President Obama raised more money in August than Mitt Romney — the first time since April — in what some analysts say is a sign that the president finally has energized his most loyal supporters.

The Obama campaign announced early Monday that it raised $114 million in August, eclipsing the $100-million mark for the first time this election cycle and edging out the $111 million raised last month by the Republican presidential nominee.

While Mr. Obama’s $3 million advantage appears negligible, experts say his real edge lies in the higher percentage of small donations that he received, which could signal that his supporters are paying more attention heading into the final eight weeks of the campaign.

Republican strategist Ford O’Connell said the Romney campaign will have more than enough money to last through Election Day, but said it should be concerned that Mr. Obama has not only held his position in the race but has achieved a fundraising breakthrough this close to Election Day.
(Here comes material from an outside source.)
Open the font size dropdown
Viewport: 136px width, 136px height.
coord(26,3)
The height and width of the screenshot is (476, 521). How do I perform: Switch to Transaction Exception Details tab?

Mr. O’Connell predicted that Mr. Romney must win Florida, Ohio, Virginia and Iowa — all swing states where recent polls have shown him tied or trailing — if he wants to become president, and said the GOP nominee is running out of time to sway voters.

He said Mr. Romney’s success or failure will lie in how well he is able to reach moderate voters who typically don’t give to campaigns.

“The money right now is not as big an issue for the Romney guys,” he said. “What’s really concerning them more is that the electoral map is narrowing by the day.”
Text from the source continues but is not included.